Learning From the Oil Shock
We all know that gasoline is at $4 a gallon and that oil is at $135 a barrel. But if you think that's the end of the story, don't talk to economist Jeffrey Rubin of CIBC World Markets. By Rubin's reckoning, we've barely passed the halfway point on a steady march upward that will take gasoline to $7 a gallon and oil to $225 by 2012. Despite fluctuations, the underlying rise, he says, will have pervasive and surprising side effects. Among them:
· U.S. manufacturers benefit, because rising ocean-freight costs -- reflecting fuel prices -- make imports more expensive. Some production returns to the United States, and some shifts from Asia to closer exporters (Mexico over China). Since 2000, estimates Rubin, the cost of shipping a 40-foot container from East Asia has gone from $3,000 to $8,000. With oil at $200 a barrel, the shipping cost would be $15,000.
· Inflation becomes more stubborn. For years, the Federal Reserve has focused on "core inflation" -- prices minus energy and food. The justification is that large food and energy price changes usually reverse themselves. But if they move steadily higher, that logic collapses. "While core inflation may be barely over 2 percent, that's only of solace if you don't eat or drive," Rubin says. Overall inflation is twice that, about 4 percent.
· Two distressed industries -- homebuilding and autos -- suffer further. "In two years, there will be fewer Americans driving," he says. Higher gasoline prices push people into mass transit and car pools. Home prices take another hit, especially in distant suburbs with long commutes. "People won't be able to afford what they used to afford," he says.
Do not underestimate oil's fallout. The world may have arrived at Peak Oil, when dwindling oil reserves no longer permit much annual increase in production. This may not be literally true; estimates of vast undiscovered oil reservoirs imply that Peak Oil is decades away. But governments that control 75 percent or more of known reserves are behaving as if Peak Oil is already here. They're hoarding a scarce commodity by limiting new exploration. Meanwhile, production at some old fields is dropping rapidly. Spare capacity has been depleted as demand outruns new supply.

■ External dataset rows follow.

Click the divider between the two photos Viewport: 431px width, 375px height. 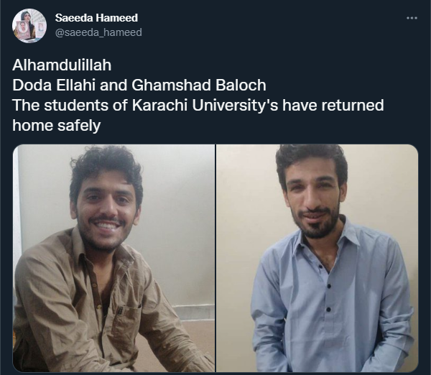tap(216, 258)
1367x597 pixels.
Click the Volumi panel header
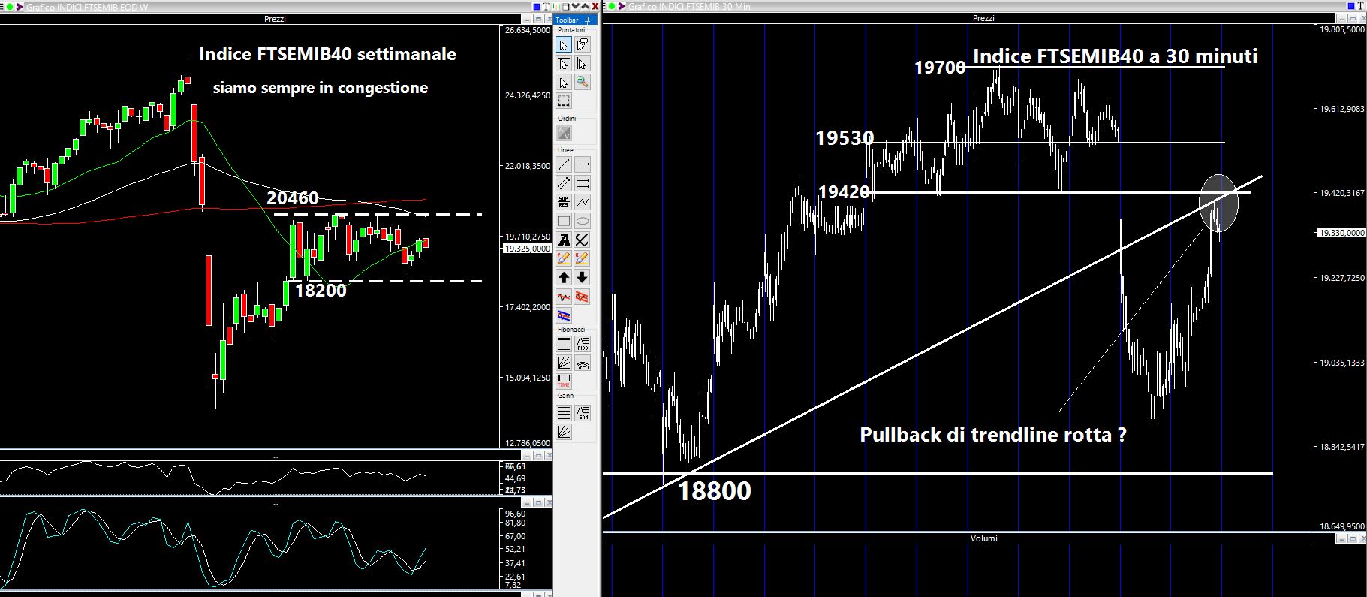pos(983,538)
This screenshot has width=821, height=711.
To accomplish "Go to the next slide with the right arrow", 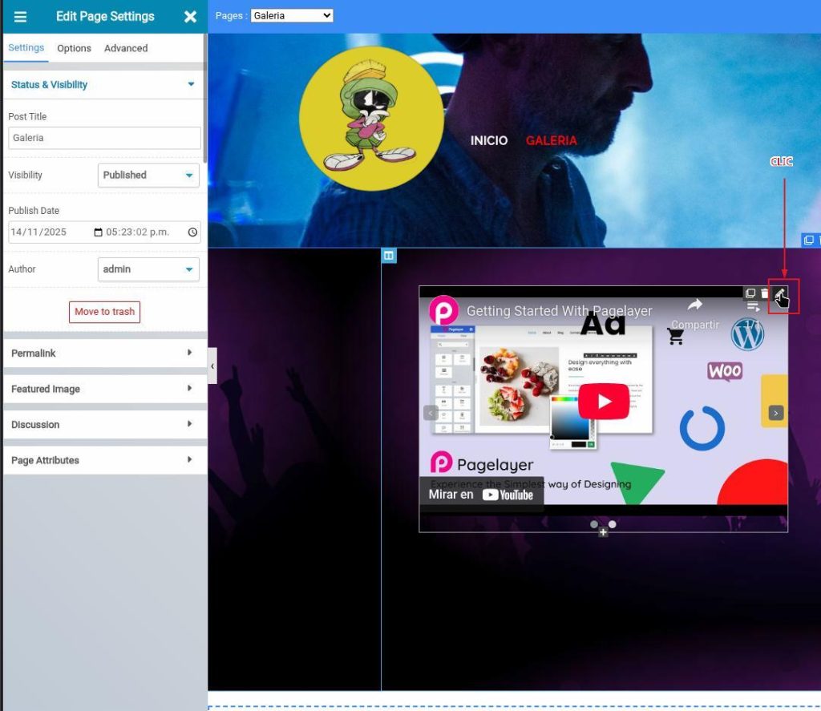I will (775, 413).
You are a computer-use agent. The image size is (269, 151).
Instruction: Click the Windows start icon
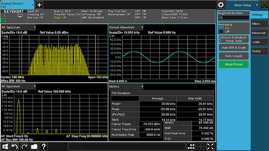coord(5,146)
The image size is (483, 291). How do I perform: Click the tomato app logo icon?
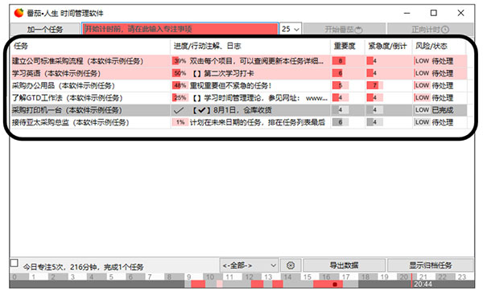(x=19, y=13)
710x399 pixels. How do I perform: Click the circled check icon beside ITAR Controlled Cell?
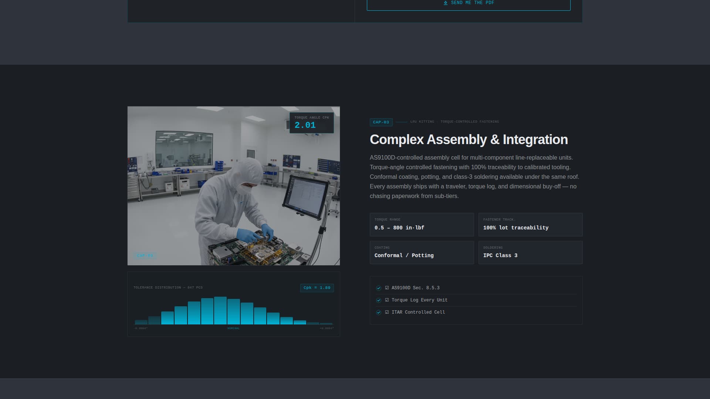click(x=379, y=313)
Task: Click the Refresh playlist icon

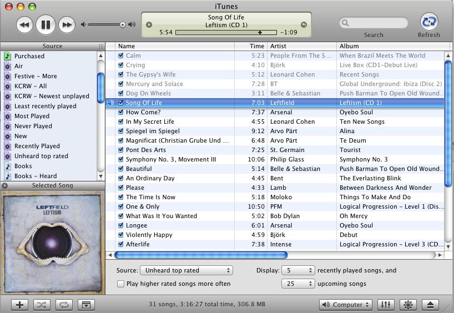Action: tap(428, 22)
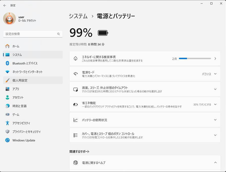This screenshot has height=172, width=226.
Task: Open ネットワークとインターネット settings
Action: pos(28,72)
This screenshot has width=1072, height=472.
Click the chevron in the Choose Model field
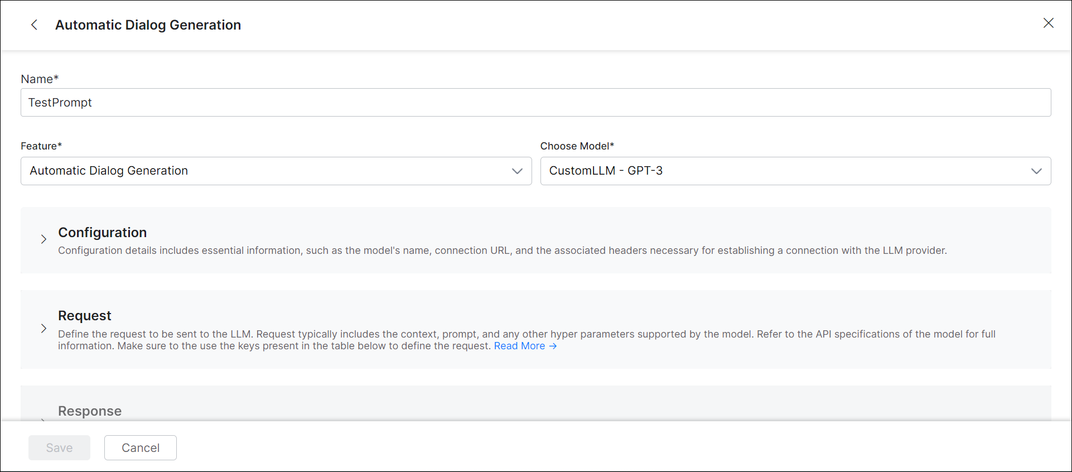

High prices close the gap. The grim price outlook by Rubin and others presumes that this situation persists. Of course, they could be wrong if higher prices cause demand to drop sharply and supplies increase unexpectedly. Saudi Arabia recently signaled a modest production increase. In the United States, prices have already led to less driving. In March, highway travel was down 4.3 percent from a year earlier. Buying patterns for autos have shifted. Through May, sales of sport-utility vehicles dropped 31 percent from a year earlier, reports WardsAuto.com. Oil demand is also stagnating in Europe and Japan.
But higher demand from developing countries and oil producers is offsetting the lower demand of wealthy countries. Consumption in these countries will rise 3 percent in 2008, projects the International Energy Agency.
There's been a huge transfer of power to oil producers. Even at $100 a barrel, Saudi Arabia, Kuwait and the United Arab Emirates will earn almost $8 trillion in oil revenue between now and 2020, estimates the McKinsey Global Institute. More troubling are the political implications. "This has really strengthened the Iranians, Russians and Venezuelans to be more provocative in the world," says Larry Goldstein of the Energy Policy Research Foundation. Although governments control crude supplies, private companies have dominated distribution. Anyone can buy oil at a price. Now oil could become a political commodity offered to friends at a discount, withheld from rivals.
How can we retrieve some of our lost power? The first thing is to get out of denial. Stop blaming oil companies and "speculators." Next, we need to expand domestic oil and natural gas drilling, including in Alaska. Although we can't "drill our way" out of this problem, we can augment oil supplies and lessen price strains. It might take 10 years or more, because new projects are huge undertakings. But delay will only aggravate our future problems.
Finally, we need to realize that high prices may stimulate new biofuels from wood chips, food waste and switch grass. Production costs of these fuels may be in the range of $1 a gallon, says David Cole of the Center for Automotive Research. If true, that's well below today's wholesale gasoline prices. To assure new producers that they wouldn't be wiped out if oil prices plunged, we should set a floor price for oil of $50 to $80 a barrel, says Cole. This could be done with a standby tariff that would activate only if prices hit the threshold. Oil prices are unpredictable, and should a price collapse occur, Americans wouldn't be deluded into thinking we've returned permanently to cheap energy. We've made that mistake before.